WORK REQUEST
The response should be an exact copy of every record.

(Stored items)
──────────

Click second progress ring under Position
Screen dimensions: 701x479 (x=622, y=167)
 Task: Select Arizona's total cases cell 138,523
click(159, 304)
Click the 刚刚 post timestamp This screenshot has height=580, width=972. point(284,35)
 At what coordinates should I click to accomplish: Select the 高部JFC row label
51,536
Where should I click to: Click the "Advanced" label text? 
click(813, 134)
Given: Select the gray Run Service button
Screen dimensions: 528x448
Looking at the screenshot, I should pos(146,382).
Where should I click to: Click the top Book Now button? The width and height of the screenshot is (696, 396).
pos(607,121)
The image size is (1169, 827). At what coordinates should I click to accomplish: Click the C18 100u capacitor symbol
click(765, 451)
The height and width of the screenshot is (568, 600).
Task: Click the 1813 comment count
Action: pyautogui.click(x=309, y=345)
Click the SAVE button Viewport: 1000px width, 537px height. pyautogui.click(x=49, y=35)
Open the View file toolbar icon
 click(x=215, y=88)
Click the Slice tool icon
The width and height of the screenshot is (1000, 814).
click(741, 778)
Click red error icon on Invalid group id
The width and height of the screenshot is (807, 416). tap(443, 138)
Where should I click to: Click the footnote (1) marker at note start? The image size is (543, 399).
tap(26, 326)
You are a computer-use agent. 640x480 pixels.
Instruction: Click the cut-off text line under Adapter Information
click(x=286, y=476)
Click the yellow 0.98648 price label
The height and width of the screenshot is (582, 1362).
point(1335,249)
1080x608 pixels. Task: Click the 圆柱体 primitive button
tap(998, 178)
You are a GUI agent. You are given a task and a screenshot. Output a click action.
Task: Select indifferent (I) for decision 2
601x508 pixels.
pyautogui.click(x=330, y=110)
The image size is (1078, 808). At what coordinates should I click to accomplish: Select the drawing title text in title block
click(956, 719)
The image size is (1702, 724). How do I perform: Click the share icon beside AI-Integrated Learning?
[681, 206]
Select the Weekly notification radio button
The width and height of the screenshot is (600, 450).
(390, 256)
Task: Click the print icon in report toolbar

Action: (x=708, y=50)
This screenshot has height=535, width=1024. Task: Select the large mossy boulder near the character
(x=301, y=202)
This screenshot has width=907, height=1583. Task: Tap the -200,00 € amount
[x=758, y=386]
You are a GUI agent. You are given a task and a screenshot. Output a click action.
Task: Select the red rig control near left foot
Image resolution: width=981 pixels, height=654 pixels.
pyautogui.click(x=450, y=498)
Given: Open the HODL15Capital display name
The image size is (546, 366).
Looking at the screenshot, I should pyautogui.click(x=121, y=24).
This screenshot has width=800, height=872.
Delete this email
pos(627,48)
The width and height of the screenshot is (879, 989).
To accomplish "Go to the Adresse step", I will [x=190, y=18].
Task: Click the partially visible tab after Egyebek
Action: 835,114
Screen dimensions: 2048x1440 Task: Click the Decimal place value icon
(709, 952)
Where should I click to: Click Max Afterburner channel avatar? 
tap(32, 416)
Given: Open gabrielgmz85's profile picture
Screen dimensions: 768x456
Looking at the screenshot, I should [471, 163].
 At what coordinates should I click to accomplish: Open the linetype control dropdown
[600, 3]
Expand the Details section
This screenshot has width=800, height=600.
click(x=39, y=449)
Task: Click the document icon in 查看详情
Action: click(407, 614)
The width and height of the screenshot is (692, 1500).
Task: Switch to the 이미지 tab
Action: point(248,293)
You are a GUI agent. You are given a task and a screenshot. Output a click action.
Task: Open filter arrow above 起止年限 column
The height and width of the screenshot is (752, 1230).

──────────

RESPONSE
Click second progress ring under Position
Screen dimensions: 701x479 (x=622, y=167)
 Task: Select Arizona's total cases cell 138,523
click(159, 304)
Click the 刚刚 post timestamp This screenshot has height=580, width=972. point(284,35)
 At what coordinates should I click to accomplish: Select the 高部JFC row label
51,536
Where should I click to: Click the "Advanced" label text? 
click(813, 134)
Given: Select the gray Run Service button
Screen dimensions: 528x448
Looking at the screenshot, I should pos(146,382).
Where should I click to: Click the top Book Now button? The width and height of the screenshot is (696, 396).
pos(607,121)
The image size is (1169, 827). At what coordinates should I click to accomplish: Click the C18 100u capacitor symbol
click(765, 451)
The height and width of the screenshot is (568, 600).
Task: Click the 1813 comment count
Action: pyautogui.click(x=309, y=345)
Click the SAVE button Viewport: 1000px width, 537px height. pyautogui.click(x=49, y=35)
Open the View file toolbar icon
 click(x=215, y=88)
Click the Slice tool icon
The width and height of the screenshot is (1000, 814).
click(741, 778)
Click red error icon on Invalid group id
The width and height of the screenshot is (807, 416). tap(443, 138)
Where should I click to: Click the footnote (1) marker at note start? The image size is (543, 399).
tap(26, 326)
You are a computer-use agent. 640x480 pixels.
Instruction: Click the cut-off text line under Adapter Information
click(x=286, y=476)
Click the yellow 0.98648 price label
The height and width of the screenshot is (582, 1362).
point(1335,249)
1080x608 pixels. Task: Click the 圆柱体 primitive button
tap(998, 178)
You are a GUI agent. You are given a task and a screenshot. Output a click action.
Task: Select indifferent (I) for decision 2
601x508 pixels.
pyautogui.click(x=330, y=110)
The image size is (1078, 808). At what coordinates should I click to accomplish: Select the drawing title text in title block
click(956, 719)
The image size is (1702, 724). How do I perform: Click the share icon beside AI-Integrated Learning?
[681, 206]
Select the Weekly notification radio button
The width and height of the screenshot is (600, 450).
(390, 256)
Task: Click the print icon in report toolbar

Action: (x=708, y=50)
This screenshot has height=535, width=1024. Task: Select the large mossy boulder near the character
(x=301, y=202)
This screenshot has width=907, height=1583. Task: Tap the -200,00 € amount
[x=758, y=386]
You are a GUI agent. You are given a task and a screenshot. Output a click action.
Task: Select the red rig control near left foot
Image resolution: width=981 pixels, height=654 pixels.
pyautogui.click(x=450, y=498)
Given: Open the HODL15Capital display name
The image size is (546, 366).
Looking at the screenshot, I should pyautogui.click(x=121, y=24).
This screenshot has width=800, height=872.
Delete this email
pos(627,48)
The width and height of the screenshot is (879, 989).
To accomplish "Go to the Adresse step", I will [x=190, y=18].
Task: Click the partially visible tab after Egyebek
Action: 835,114
Screen dimensions: 2048x1440 Task: Click the Decimal place value icon
(709, 952)
Where should I click to: Click Max Afterburner channel avatar? 
tap(32, 416)
Given: Open gabrielgmz85's profile picture
Screen dimensions: 768x456
Looking at the screenshot, I should [471, 163].
 At what coordinates should I click to accomplish: Open the linetype control dropdown
[600, 3]
Expand the Details section
This screenshot has width=800, height=600.
click(x=39, y=449)
Task: Click the document icon in 查看详情
Action: click(407, 614)
The width and height of the screenshot is (692, 1500).
Task: Switch to the 이미지 tab
Action: point(248,293)
You are a GUI agent. You are given a task and a screenshot. Output a click action.
Task: Open filter arrow above 起止年限 column
The height and width of the screenshot is (752, 1230).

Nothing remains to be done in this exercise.